İnsanın, akledip, anlayış ve öğrenme kabiliyeti, onu sorumlu bir varlık haline getirir. Yaşadığı toplumun ve çevrenin farkında olması, dünyayı yaşanabilir halde tutması ve alinden geldiğince, proplemlere müdahale etmesini gerektirir.

Emanet duygusuna, din, dil, kültür ve çevre emanetlerini sahip bir fert olması, İsraf ekonomisi ve hayat tarzından ve çağın hastalığı olan (emperyal/kapitalizmin pompaladığı ve reklamlarla insanların yüreklerine hitap edip kandırdığı) tüketim kültürün den uzak durma, insan evren ilişkisinin temel ilkelerinden bir ilkedir.

Emanete sahip olma; Allah(c.c) evrendeki her şeyi insan için yaratıp hazır etmiştir ve ona yani evrenin en akıllı yaratığı olan insana evreni ve çevresini emanet olarak sunmuştur. Kur’an, emanetin korunması hususunda, insanı ilahi emirlerle uyarmaya devam etmiştir. “ Kim emanete hıyanet ederse, kıyamet günü, hainlik ettiği şeyin günahı boynuna asılı olarak gelir.”(Âli İmran: 161). İslam, emanete hıyaneti, münafıklığın alamatlerinden bir olarak görmüştür.
 

Yapılan vaatle, özel meclisler de konuşulan sözler, kişilerin arasındaki sırlar, aile mahremiyeti ve çocuklar birer emanettir. Emanetin bilinci, komşuluk, arkadaşlık, alışveriş, yönetim, adalet gibi hayatın her anında ihtiyaç duyulan bir sorumluluk olarak, insanlar arasın da güveni sağlar.

Çevre bilinci, yirminci asırda, insanlığın ancak keşfedebildiği, bu bilinci Efendimiz(sas) tarafından İslam Ümmetine, beden, giyecek ve çevre temizliği olarak öğretilmişti.

Çevre bilinci ise insan hayatını kuşatan ortamların tamamıdır. Barınak olarak kullanılan ev, solunan hava, içilen su, abdest alınan su, kullanılan cerayan, ,çerisinde yaşanılan bir mekan(köy-mahalle-kent), birlikte yaşanılan insanlar ile denizler, göller, nehirler, yollar, dağlar, ormanlar, insan dışındaki canlılar ve bu gün çöplük haline gelmeye başlayan bir uzay. Allah(c.c)ın nimetleri olarak insanlığa sunulmuştur.

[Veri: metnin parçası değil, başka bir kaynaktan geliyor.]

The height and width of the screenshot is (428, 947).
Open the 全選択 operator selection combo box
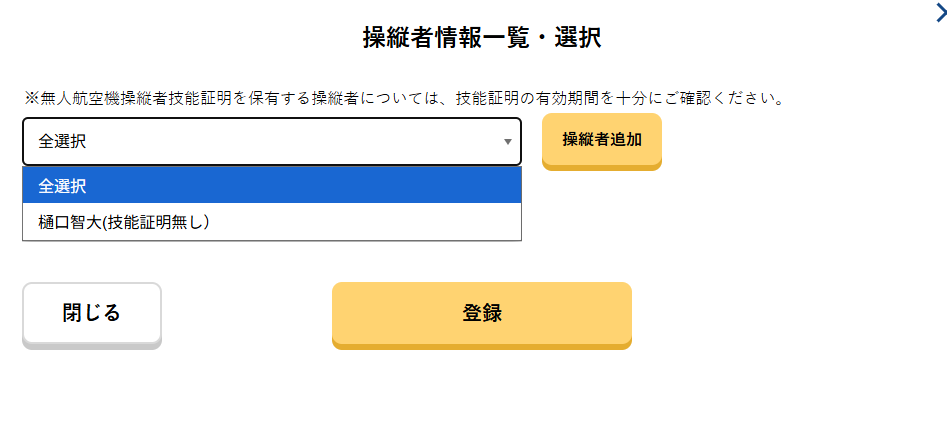click(x=271, y=142)
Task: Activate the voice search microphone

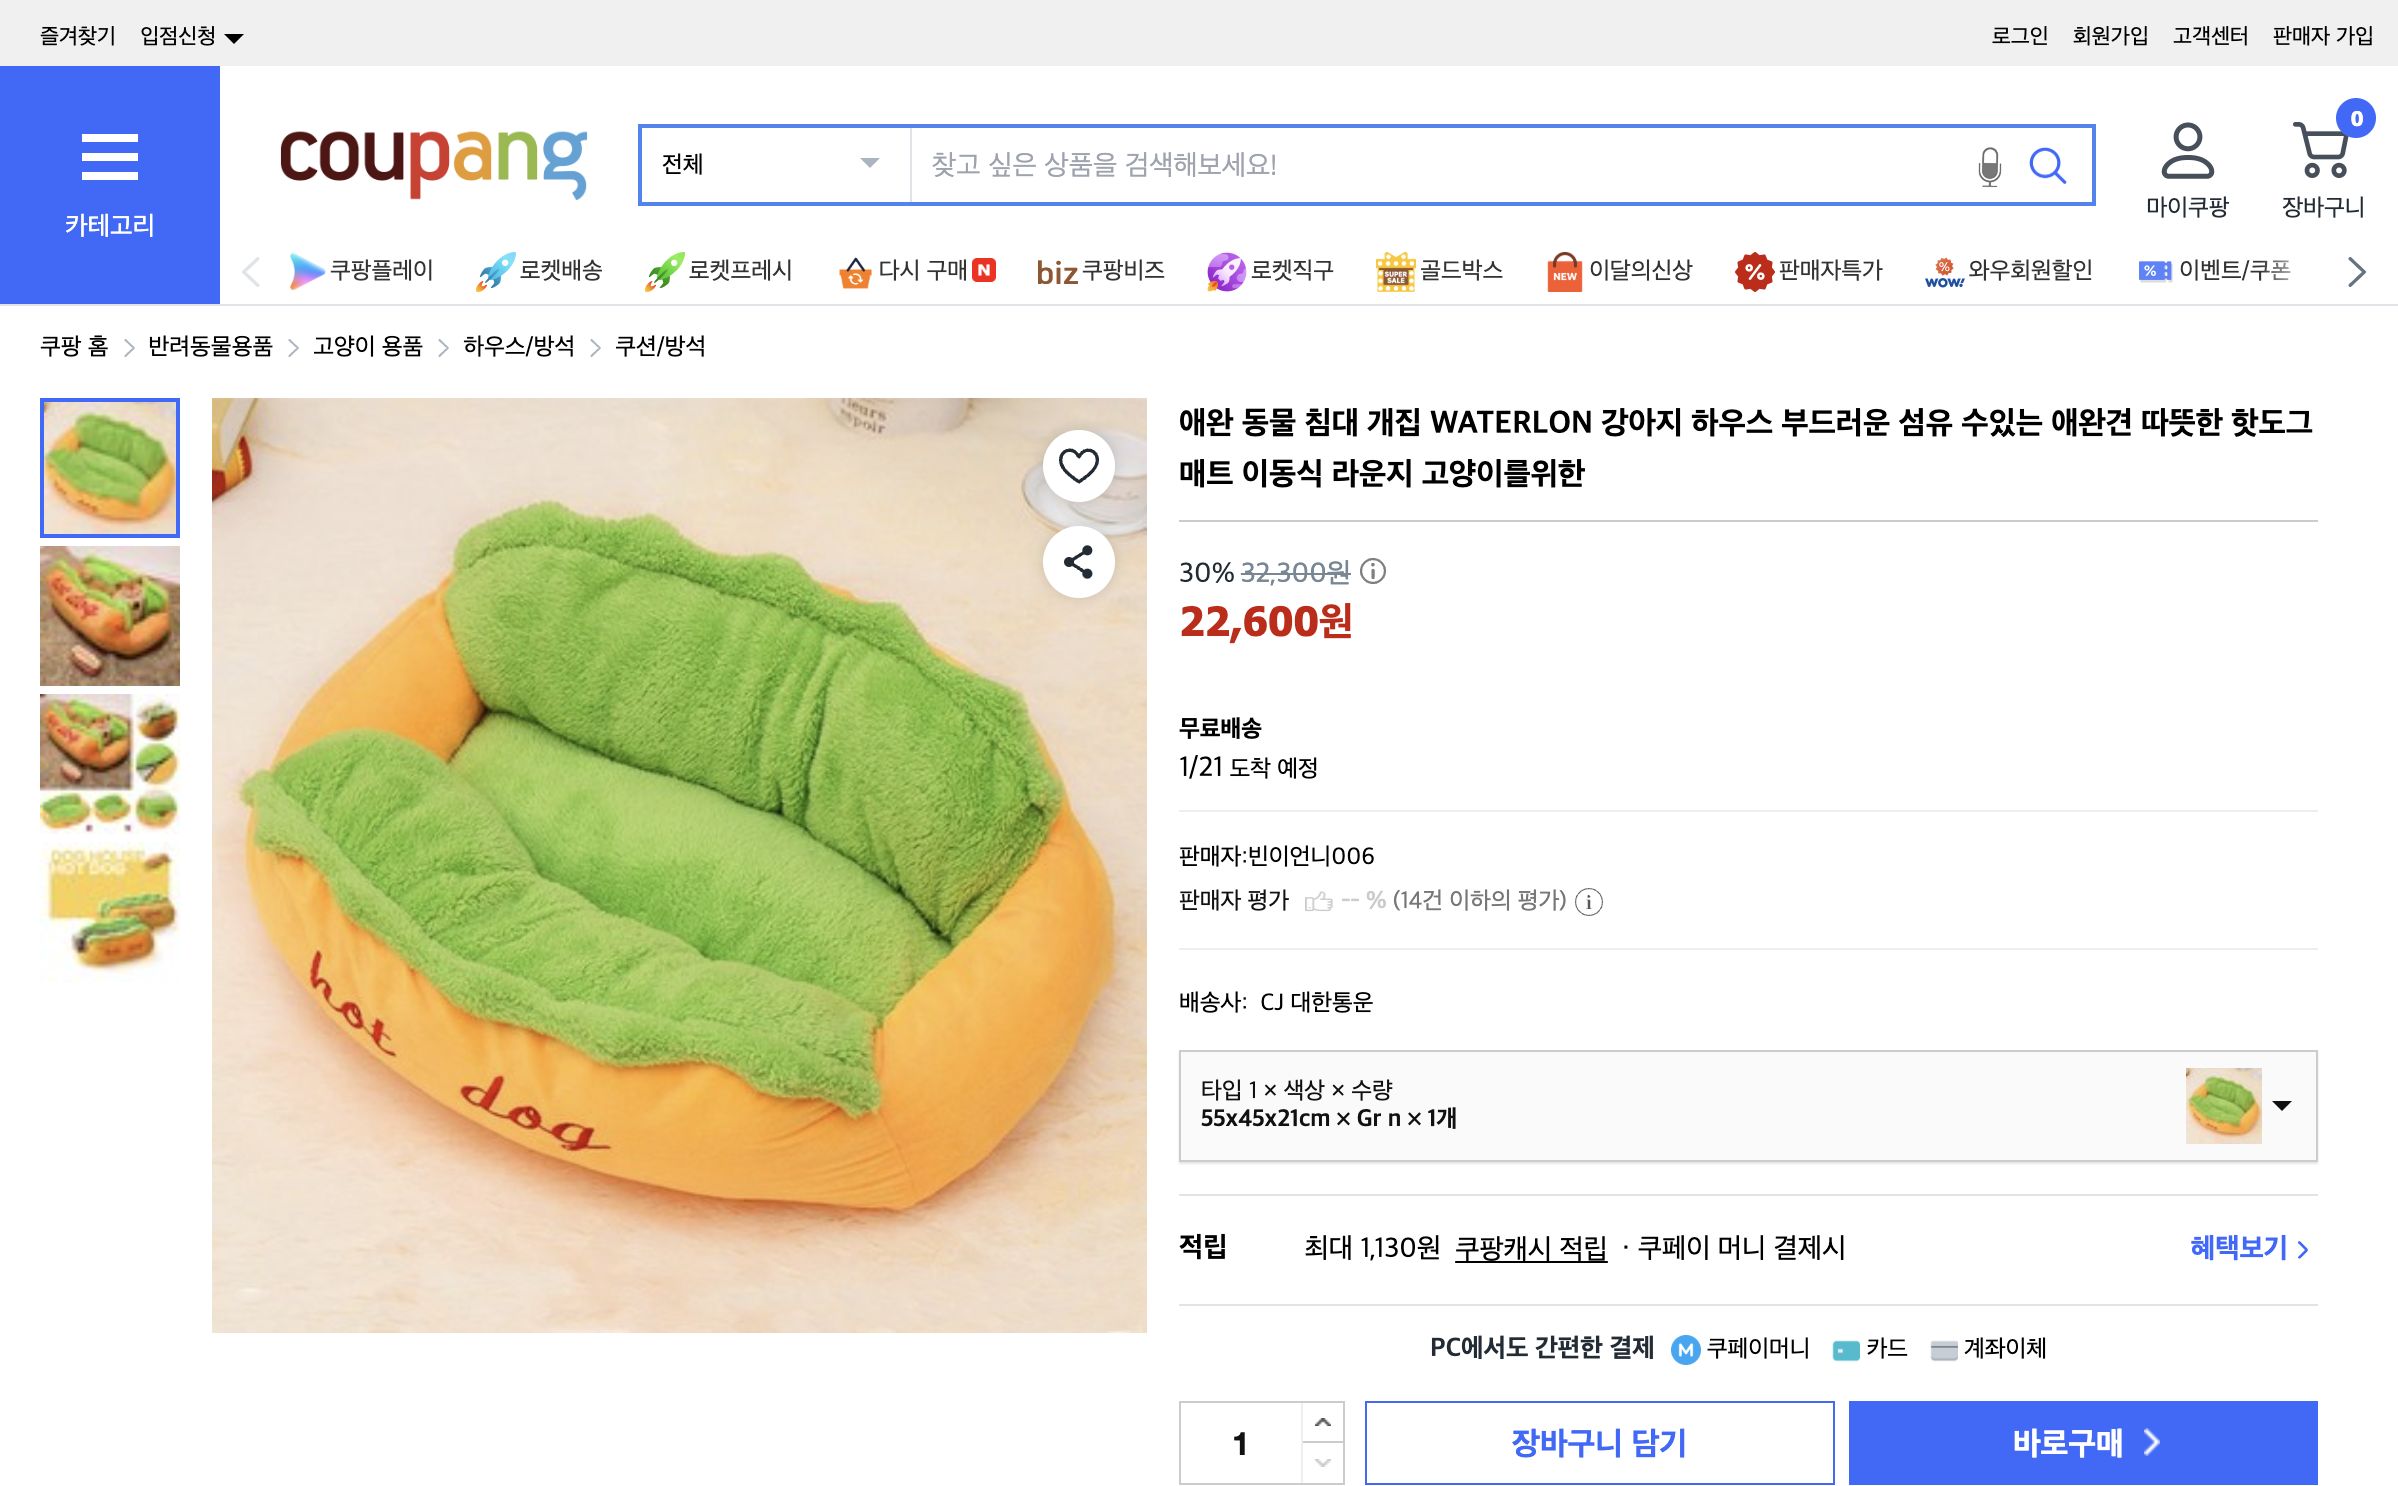Action: (x=1988, y=165)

Çevre bilinci, insanın insandan başka tüm varlıkların haklarına sayğı duymak ve insana yaraşır bir hayatı, onlarla beraber ve onların içerisin de yaşamak için onları korumak ve onlara saygı duymayı ifade eder.

İnsandan yeraltı ve yer üstü kaynaklarının kullanımında gelecek kuşakların ve diğer canlıların ihtiyaçlarını göz önünde bulundurarak hareket etmesi beklenir. Çevre bilincinin gelişmesin de; varlıkların Allah(c.c)ı tespih ediyor olması, insana emanet edilmiş bir nimet olması, Allah(c.c)ı bulmada yol gösteren işaretler olması, yeryüzünün imarının insana emredilmiş olması gibi ilkelerde belirleyici olmaktır.
 

İslam Medeniyeti, çevreci niteliğiyle, ön plana çıkar. Kur’an’da, insanın yaşadığı çevrenin güzellikleri tasvir edilmiş ve bunlar cennetin güzelliklerine benzetilmiştir. Hz. Peygamber(s.a.v)de temizlik, ağaç dikme, yeşillendirme, bitki ve hayvanların korunması gibi konularda sözleri ve davranışlarıyla ümmetine örnek olmuş bir liderdir. Mekke ve Medine çevresinin harem ilan edilmesi, dünyadaki ilk sit alanı uygulaması kabul edilir.

“Kanuni, göderdiği bir emirnamede Edirne şehrinin temiz tutulmasını istemektedir. Ev ve dükkanların çevreleri temiz tutulsun. Hamam ve han gibi umuma ait yerlerin temizliğine dikkat edilsin. Esnaf, atık maddeleri şehir dışında ki boş ve kullanılmayan yerlere taşısın. Evler de çamaşır, bulaşık sabunlu sular sokaklara pisleyen at arabalarının atlarının pislikleri araba sahipleri tarafından temizlensin” şeklindedir.

İstanbul’da kırk çeşme sularını Sarıyer ormanlarından uzun bir isale hattı ile taşıyan Mimar Sinan, boru hattının her tarafında 20’şer arşınlık bir mesafe için de, bina, mandıra ve ahır yapımını ve gübre yığınlarını bir fermanla ile yasaklamıştır.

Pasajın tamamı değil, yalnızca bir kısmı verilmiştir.